Voices from Russia

Friday, 3 April 2015

The Fall of Rome and All That

01 kathryn_archdiocese_of_brisbane in rome

Salus Populi Romani (Protectress of the Roman People)… this is what Professor Boin wants us to attend to… that’s there a spiritual aspect to things that interacts with all “practical” affairs…



Lots of good stuff here, I’d call it a “read n’ heed”, even though it has flaws due to its “West-o-centric” orientation. However, it’s not crank, and I read this twice. It’s a good read, with nary an idle word in it.

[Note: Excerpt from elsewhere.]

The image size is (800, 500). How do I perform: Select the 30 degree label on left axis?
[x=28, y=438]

Last November, Ted Cruz of Texas stood on the Senate floor and claimed that America, like ancient Rome, faced a moment of grave, existential danger. He’s not the only one telling scary stories about ghosts in togas. Over the past six months alone, media outlets (including this one) averaged about one gloom-and-doom essay a month, citing everything from America’s cultural relativism to the increasing use of drones in military conflict to the spread of gay marriage as proof that Rome’s history is repeating itself. As a historian of the Roman Empire, I’d like to suggest there’s really no need for alarm.

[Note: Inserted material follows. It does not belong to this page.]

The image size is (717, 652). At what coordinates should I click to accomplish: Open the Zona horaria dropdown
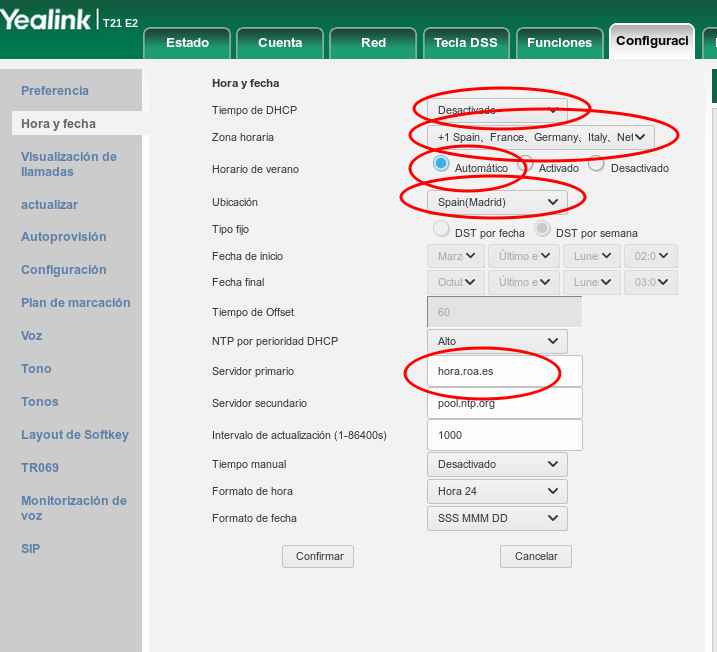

One of the most well-known moments in history, the “Fall of Rome” isn’t a historical event. It isn’t even a series of unfortunate mistakes. It’s more akin to a theological idea, and the time has come to stop screwing up the way we talk about it. Understanding the place of religion in history is an urgent one, too. In the wake of the terrorist attacks on Charlie Hebdo and the rise of the so-called Islamic State, many commentators, even President Obama, began to wonder whether it was fair to call Islamic extremism “religious”. Everyone was and is eager to find ways to talk about a world faith without condemning it as inherently intolerant. Unfortunately, our track record in this area isn’t good.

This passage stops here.